Explainer: How effective will the coronavirus vaccines be?
New Delhi, Nov 20: Multiple COVID-19 vaccines are currently in phase 3 trials with efficacy assessed as prevention of coronavirus disease.
A popular assumption is that these vaccines will provide population immunity that can reduce transmission of the infection.
WHO recommends that successful vaccines should show disease risk reduction of at least 50 per cent, with 95 per cent CI that true vaccine efficacy exceeds 30 per cent.
However, the impact of these COVID-19 vaccines on infection and thus transmission is not being assessed. Even if vaccines were able to confer protection from disease, they might not reduce transmission similarly.
There have been reports of virologically confirmed that re-infection of previously infected individuals, but the extent of such re-infection is unclear. Whether re-infection is associated with secondary spread is unknown.
Encouraging results on Covid-19 vaccine trials by frontrunners in November have raised hopes that a first generation of coronavirus antidotes is likely to receive approval as soon as December end or early 2021.
Ongoing late-stage human trials of vaccine candidates developed by Pfizer-BioNTech and Moderna Inc have pointed to efficacy rates as high as 95 per cent, sowing hopes across the world in the battle against the pandemic that has claimed 1.34 million lives and upended economies everywhere.
Russia has also claimed a 92 per cent effectiveness for its Sputnik V vaccine candidate, which is being tested on humans in mid- to late-stage trials in India.

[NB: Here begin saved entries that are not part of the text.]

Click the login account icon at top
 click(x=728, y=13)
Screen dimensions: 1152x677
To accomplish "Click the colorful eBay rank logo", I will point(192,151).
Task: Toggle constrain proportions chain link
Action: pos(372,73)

Notably, influenza vaccines are less effective in older populations than in younger populations, partly due to immune senescence, which might similarly affect COVID-19 vaccines.
What such vaccines are likely to achieve might not be herd immunity. If so, strategies for how to use such vaccines would have to be based on other considerations.
These observations suggest that we cannot assume COVID-19 vaccines, even if shown to be effective in reducing severity of disease.